(Records for finding items)
[start]
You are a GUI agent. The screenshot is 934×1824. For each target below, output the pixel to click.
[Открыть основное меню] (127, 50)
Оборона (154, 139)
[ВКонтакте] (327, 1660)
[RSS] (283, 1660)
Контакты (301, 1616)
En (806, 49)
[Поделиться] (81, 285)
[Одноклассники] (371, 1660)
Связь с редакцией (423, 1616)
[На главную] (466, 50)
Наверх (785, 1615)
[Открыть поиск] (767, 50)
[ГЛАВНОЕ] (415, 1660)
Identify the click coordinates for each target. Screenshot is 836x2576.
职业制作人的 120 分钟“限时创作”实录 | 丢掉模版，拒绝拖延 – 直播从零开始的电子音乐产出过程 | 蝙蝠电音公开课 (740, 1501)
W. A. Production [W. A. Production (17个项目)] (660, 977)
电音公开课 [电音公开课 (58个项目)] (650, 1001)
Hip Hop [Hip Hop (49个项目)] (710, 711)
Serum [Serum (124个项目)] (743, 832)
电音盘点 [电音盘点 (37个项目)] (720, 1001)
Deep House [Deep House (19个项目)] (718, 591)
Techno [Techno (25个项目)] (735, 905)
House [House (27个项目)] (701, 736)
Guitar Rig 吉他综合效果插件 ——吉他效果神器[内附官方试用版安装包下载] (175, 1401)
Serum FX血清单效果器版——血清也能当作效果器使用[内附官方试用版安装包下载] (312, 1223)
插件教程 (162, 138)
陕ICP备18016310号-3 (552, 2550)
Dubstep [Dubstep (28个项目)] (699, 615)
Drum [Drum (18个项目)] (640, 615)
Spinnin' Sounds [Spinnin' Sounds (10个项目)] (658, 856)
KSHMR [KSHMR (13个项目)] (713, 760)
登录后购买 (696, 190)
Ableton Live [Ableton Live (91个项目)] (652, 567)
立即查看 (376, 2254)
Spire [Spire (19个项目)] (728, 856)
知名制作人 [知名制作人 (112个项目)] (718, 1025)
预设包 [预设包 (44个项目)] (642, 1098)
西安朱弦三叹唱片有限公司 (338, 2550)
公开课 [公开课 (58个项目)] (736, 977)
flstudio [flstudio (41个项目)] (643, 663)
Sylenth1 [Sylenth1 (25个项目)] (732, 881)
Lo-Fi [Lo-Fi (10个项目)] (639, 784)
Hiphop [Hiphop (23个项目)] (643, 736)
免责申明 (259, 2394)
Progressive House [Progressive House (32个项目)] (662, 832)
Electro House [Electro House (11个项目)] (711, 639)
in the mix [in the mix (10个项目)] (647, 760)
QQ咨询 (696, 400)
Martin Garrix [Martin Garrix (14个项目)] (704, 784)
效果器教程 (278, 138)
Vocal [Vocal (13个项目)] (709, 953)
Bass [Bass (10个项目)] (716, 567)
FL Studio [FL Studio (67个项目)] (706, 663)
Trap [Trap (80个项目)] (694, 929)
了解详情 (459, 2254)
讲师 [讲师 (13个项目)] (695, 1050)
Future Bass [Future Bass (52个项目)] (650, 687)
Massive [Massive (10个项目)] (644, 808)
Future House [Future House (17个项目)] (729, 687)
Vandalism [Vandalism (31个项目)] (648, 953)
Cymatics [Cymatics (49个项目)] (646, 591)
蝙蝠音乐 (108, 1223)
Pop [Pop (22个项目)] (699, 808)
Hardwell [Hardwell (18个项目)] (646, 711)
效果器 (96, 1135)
[end]
> Request
Please return all of the lines above word for word, changing nothing.

> Answer below
You are a GUI agent. The screenshot is 934×1824. For each target below, output the pixel to click.
[Открыть основное меню] (127, 50)
Оборона (154, 139)
[ВКонтакте] (327, 1660)
[RSS] (283, 1660)
Контакты (301, 1616)
En (806, 49)
[Поделиться] (81, 285)
[Одноклассники] (371, 1660)
Связь с редакцией (423, 1616)
[На главную] (466, 50)
Наверх (785, 1615)
[Открыть поиск] (767, 50)
[ГЛАВНОЕ] (415, 1660)
Identify the click coordinates for each target. Screenshot is 836x2576.
职业制作人的 120 分钟“限时创作”实录 | 丢掉模版，拒绝拖延 – 直播从零开始的电子音乐产出过程 | 蝙蝠电音公开课 (740, 1501)
W. A. Production [W. A. Production (17个项目)] (660, 977)
电音公开课 [电音公开课 (58个项目)] (650, 1001)
Hip Hop [Hip Hop (49个项目)] (710, 711)
Serum [Serum (124个项目)] (743, 832)
电音盘点 [电音盘点 (37个项目)] (720, 1001)
Deep House [Deep House (19个项目)] (718, 591)
Techno [Techno (25个项目)] (735, 905)
House [House (27个项目)] (701, 736)
Guitar Rig 吉他综合效果插件 ——吉他效果神器[内附官方试用版安装包下载] (175, 1401)
Serum FX血清单效果器版——血清也能当作效果器使用[内附官方试用版安装包下载] (312, 1223)
插件教程 (162, 138)
陕ICP备18016310号-3 (552, 2550)
Dubstep [Dubstep (28个项目)] (699, 615)
Drum [Drum (18个项目)] (640, 615)
Spinnin' Sounds [Spinnin' Sounds (10个项目)] (658, 856)
KSHMR [KSHMR (13个项目)] (713, 760)
登录后购买 (696, 190)
Ableton Live [Ableton Live (91个项目)] (652, 567)
立即查看 (376, 2254)
Spire [Spire (19个项目)] (728, 856)
知名制作人 [知名制作人 (112个项目)] (718, 1025)
预设包 [预设包 (44个项目)] (642, 1098)
西安朱弦三叹唱片有限公司 (338, 2550)
公开课 [公开课 (58个项目)] (736, 977)
flstudio [flstudio (41个项目)] (643, 663)
Sylenth1 [Sylenth1 (25个项目)] (732, 881)
Lo-Fi [Lo-Fi (10个项目)] (639, 784)
Hiphop [Hiphop (23个项目)] (643, 736)
免责申明 (259, 2394)
Progressive House [Progressive House (32个项目)] (662, 832)
Electro House [Electro House (11个项目)] (711, 639)
in the mix [in the mix (10个项目)] (647, 760)
QQ咨询 (696, 400)
Martin Garrix [Martin Garrix (14个项目)] (704, 784)
效果器教程 (278, 138)
Vocal [Vocal (13个项目)] (709, 953)
Bass [Bass (10个项目)] (716, 567)
FL Studio [FL Studio (67个项目)] (706, 663)
Trap [Trap (80个项目)] (694, 929)
了解详情 (459, 2254)
讲师 [讲师 (13个项目)] (695, 1050)
Future Bass [Future Bass (52个项目)] (650, 687)
Massive [Massive (10个项目)] (644, 808)
Future House [Future House (17个项目)] (729, 687)
Vandalism [Vandalism (31个项目)] (648, 953)
Cymatics [Cymatics (49个项目)] (646, 591)
蝙蝠音乐 (108, 1223)
Pop [Pop (22个项目)] (699, 808)
Hardwell [Hardwell (18个项目)] (646, 711)
效果器 (96, 1135)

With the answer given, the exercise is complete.